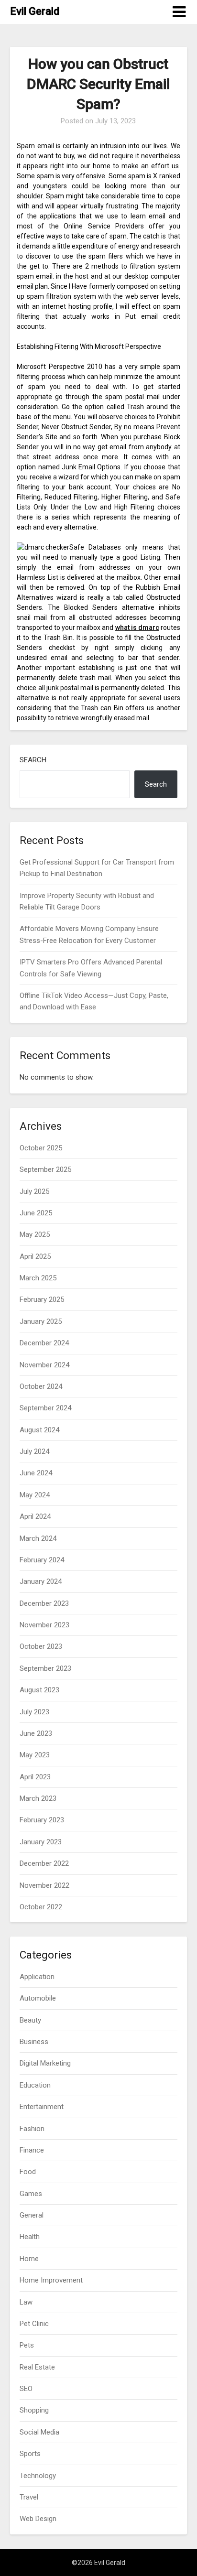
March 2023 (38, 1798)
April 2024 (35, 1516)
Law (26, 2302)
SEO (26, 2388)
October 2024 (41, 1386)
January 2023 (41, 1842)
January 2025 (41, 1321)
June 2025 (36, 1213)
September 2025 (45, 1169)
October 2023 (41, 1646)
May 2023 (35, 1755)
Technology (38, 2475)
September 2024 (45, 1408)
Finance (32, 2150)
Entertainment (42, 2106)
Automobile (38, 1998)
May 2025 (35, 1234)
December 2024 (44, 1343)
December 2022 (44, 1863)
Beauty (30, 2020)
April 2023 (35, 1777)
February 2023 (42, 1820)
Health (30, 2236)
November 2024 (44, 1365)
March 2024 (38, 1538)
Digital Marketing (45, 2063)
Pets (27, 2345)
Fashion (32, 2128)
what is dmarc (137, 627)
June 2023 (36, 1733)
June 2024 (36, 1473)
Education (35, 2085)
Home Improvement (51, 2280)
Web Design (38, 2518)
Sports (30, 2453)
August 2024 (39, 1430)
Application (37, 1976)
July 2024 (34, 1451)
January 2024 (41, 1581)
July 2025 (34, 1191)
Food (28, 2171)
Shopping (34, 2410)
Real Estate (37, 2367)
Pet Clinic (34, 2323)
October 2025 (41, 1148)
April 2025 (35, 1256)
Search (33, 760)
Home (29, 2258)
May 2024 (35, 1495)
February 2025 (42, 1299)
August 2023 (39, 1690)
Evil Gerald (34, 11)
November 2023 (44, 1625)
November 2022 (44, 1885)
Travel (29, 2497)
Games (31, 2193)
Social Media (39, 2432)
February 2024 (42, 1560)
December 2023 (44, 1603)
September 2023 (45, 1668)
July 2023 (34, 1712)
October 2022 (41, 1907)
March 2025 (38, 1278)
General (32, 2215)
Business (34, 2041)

════════════════════

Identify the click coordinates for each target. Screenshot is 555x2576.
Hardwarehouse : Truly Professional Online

════════════════════

● **What you should do**
Check each line of the listing above for the string "November" and return those that contain it.

● **Task result**
November 2024 (44, 1365)
November 2023 (44, 1625)
November 2022 (44, 1885)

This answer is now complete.